There is no getting away from the fact that a number of students lifted their eyebrows when we were explained how we were to approach the Peterhead project. I was one of them.
Raoul Bunshoten, of CHORA, have developed a methodology which involve gathering random information about the area with which he works. As any mathematician will be too eager to explain to you, one of the hardest things are to make a process 100 % random. At the same time, a mathematician may also (at least this is what Crossword Bob did at Droothy Neebors in Edinburgh), when asked by me about calculations of the area of a circle: draw an almost perfect square as a representation of a circle. Never Mind. It all made perfect sense at the time!
Mr. Bunshoten has developed his own idea of randomness. He is dealing with maps. Maps are large. And may be made even larger. Which is what we did with the maps of the Peterhead area. We enlargened them. And bought a bag of beans.
A number of beans were counted, the map laid out on the floor, and the beans thrown in the general direction of the map. Beans that missed the map were picked up and thrown again.
For this project, we started with 400 beans, but the number was later increased to 600. This was decided by mr Bunshoten, judged by the desity on the map.
Once completed, each bean represented a "beansite." The idea behind Mr Bunshoten's theory, is that you can go anywhere in the world, ask a set of predetermined questions and record the answers. The more places you go, the more information you gather. But since everyone is asking the same questions, you will get comparable answers. In his own words: "you can send out old people, young people, unemployed, working people. Whatever information they bring back will be related to the area in question, and above all: in the same format and thus comparable."

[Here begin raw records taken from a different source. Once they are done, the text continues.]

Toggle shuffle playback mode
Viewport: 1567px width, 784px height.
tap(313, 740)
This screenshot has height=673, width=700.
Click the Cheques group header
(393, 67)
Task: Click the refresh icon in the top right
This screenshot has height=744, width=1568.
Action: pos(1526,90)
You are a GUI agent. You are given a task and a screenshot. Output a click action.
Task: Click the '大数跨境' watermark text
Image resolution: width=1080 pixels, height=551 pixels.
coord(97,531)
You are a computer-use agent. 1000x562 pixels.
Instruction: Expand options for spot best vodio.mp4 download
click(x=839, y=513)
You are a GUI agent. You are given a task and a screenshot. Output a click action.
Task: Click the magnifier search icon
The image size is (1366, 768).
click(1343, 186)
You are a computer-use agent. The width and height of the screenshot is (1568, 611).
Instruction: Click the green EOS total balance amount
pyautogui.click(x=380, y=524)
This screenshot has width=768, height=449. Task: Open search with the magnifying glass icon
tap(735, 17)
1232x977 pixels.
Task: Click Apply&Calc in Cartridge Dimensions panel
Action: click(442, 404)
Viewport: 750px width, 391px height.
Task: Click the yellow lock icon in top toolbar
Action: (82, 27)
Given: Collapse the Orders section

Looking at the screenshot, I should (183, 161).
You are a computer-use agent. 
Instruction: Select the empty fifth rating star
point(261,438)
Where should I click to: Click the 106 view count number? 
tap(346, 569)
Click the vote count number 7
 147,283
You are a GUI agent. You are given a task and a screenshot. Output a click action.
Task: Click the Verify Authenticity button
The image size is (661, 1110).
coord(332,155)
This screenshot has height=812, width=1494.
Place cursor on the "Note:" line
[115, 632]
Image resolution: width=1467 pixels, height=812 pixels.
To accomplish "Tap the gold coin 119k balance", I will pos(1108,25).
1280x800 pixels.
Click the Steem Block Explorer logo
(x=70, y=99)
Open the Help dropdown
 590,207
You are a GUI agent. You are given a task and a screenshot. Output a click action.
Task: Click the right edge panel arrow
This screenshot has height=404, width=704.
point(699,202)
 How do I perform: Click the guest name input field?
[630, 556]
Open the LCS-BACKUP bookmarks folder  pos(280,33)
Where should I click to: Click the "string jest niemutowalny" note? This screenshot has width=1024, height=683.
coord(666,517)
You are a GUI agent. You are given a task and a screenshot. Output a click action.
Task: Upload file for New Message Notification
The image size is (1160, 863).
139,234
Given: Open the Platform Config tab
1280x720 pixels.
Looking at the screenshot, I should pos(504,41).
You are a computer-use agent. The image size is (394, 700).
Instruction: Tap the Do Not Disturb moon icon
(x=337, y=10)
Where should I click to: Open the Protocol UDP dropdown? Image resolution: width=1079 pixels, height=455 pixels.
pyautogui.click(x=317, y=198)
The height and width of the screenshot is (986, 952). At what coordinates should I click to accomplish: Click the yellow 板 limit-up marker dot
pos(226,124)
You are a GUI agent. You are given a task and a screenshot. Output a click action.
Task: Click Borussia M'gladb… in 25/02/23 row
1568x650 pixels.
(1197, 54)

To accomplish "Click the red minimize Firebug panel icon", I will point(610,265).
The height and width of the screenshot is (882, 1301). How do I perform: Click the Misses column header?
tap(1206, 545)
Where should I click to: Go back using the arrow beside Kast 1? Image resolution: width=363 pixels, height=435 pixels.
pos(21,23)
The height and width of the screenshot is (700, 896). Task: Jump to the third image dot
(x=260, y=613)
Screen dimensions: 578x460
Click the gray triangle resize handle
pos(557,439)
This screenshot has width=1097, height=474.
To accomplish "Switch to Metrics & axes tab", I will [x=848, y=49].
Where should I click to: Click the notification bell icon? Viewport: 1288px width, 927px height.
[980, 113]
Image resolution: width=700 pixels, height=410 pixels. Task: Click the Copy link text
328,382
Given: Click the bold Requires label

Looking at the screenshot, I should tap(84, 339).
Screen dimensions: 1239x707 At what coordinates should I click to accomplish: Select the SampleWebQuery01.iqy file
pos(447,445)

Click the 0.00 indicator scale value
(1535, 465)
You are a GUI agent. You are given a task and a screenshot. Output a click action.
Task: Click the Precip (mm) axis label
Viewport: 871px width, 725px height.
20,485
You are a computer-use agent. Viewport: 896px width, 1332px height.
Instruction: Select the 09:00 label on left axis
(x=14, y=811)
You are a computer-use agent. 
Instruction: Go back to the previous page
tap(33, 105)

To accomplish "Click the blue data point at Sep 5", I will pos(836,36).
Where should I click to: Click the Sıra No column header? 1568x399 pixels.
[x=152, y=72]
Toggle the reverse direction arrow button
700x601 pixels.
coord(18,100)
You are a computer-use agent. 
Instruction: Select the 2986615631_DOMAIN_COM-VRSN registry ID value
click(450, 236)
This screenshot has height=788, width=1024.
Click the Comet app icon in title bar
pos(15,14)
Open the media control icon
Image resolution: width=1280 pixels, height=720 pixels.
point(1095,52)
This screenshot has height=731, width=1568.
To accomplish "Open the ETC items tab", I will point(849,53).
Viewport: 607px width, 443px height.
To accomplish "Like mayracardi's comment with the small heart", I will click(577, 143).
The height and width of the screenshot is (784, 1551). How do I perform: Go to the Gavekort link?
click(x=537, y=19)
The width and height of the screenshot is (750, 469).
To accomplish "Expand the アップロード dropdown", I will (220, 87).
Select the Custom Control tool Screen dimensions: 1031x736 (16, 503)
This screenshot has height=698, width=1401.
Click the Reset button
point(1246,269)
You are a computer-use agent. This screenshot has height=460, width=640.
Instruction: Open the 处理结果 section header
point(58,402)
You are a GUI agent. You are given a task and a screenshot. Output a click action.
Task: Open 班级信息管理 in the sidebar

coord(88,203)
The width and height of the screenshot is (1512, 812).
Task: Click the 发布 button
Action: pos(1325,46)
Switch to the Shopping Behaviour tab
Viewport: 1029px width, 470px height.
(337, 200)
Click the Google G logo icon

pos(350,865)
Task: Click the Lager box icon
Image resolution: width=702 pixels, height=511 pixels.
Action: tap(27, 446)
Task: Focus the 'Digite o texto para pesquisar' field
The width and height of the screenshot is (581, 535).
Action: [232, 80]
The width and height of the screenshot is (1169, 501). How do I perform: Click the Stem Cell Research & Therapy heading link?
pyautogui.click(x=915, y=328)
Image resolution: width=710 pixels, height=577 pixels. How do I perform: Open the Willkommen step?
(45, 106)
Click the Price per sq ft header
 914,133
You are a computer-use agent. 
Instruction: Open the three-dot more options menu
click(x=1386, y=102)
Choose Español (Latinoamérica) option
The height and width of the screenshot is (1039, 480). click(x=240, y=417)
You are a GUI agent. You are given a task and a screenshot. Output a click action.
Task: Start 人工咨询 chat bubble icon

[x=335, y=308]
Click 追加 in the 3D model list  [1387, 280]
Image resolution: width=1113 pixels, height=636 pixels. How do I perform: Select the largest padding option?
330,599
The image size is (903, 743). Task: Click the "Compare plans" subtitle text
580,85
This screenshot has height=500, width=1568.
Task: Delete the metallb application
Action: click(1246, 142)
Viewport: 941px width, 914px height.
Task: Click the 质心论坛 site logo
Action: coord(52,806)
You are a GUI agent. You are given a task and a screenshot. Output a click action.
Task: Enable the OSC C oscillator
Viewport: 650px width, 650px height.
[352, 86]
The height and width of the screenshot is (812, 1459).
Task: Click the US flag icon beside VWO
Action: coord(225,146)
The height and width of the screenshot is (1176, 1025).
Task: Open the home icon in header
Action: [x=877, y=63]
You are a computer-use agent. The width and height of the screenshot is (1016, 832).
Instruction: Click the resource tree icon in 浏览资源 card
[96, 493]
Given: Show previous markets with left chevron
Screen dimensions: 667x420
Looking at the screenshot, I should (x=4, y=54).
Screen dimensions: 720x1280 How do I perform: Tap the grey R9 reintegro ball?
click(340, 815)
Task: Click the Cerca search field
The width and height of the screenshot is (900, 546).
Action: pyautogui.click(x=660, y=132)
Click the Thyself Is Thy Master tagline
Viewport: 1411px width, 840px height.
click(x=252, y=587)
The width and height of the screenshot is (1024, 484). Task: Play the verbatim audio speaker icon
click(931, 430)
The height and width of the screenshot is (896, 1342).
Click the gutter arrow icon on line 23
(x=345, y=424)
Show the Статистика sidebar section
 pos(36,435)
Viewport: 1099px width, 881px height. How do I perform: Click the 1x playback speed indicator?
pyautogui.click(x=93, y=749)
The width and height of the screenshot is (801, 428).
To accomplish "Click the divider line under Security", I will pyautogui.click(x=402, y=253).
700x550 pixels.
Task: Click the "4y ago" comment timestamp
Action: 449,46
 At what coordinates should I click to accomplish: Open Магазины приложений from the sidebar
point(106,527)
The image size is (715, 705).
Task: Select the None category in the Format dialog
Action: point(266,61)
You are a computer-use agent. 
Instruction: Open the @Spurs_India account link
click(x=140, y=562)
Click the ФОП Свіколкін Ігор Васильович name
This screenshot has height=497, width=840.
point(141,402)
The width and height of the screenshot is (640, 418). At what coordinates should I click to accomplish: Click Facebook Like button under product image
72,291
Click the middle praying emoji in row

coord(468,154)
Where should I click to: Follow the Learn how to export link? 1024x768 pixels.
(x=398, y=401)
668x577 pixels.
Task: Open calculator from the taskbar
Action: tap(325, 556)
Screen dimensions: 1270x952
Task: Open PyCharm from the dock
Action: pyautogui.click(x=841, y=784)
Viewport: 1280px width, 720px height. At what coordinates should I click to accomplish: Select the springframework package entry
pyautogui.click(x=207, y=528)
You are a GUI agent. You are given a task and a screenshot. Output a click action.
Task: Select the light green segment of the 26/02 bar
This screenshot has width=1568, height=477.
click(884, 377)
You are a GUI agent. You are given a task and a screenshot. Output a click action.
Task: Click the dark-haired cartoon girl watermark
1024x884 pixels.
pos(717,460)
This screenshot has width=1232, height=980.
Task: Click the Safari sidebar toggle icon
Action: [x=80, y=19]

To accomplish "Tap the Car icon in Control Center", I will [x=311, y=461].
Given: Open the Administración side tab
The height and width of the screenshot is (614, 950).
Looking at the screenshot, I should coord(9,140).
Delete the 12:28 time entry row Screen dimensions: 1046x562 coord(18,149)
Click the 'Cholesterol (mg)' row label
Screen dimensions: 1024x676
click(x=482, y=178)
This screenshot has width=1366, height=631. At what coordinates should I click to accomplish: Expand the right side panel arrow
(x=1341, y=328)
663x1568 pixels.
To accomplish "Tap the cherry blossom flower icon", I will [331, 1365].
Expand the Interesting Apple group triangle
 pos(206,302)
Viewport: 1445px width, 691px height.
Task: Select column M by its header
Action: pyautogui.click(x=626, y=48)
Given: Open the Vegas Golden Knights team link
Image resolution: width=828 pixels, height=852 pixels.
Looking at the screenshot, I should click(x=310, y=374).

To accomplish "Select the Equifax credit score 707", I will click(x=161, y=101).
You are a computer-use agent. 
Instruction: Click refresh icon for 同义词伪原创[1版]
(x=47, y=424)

The image above show what it looked like when all the beans had been thrown onto the map. What is happening here is removing one bean at the time, and substituting the place where the bean landed with a unique number.
The following day, all students were divided into groups, sent out in the field to visit some of the sites thus selected. Once we reached a site, we asked the predetermined set of questions, recorded the answers, and moved on to the next site. The aim for the day was to get to as many sites as possible.
The persons on the image above are, seen from left: Steph, Annina, Eilidh and Steve busy in the process substituting beans with numbers on the map.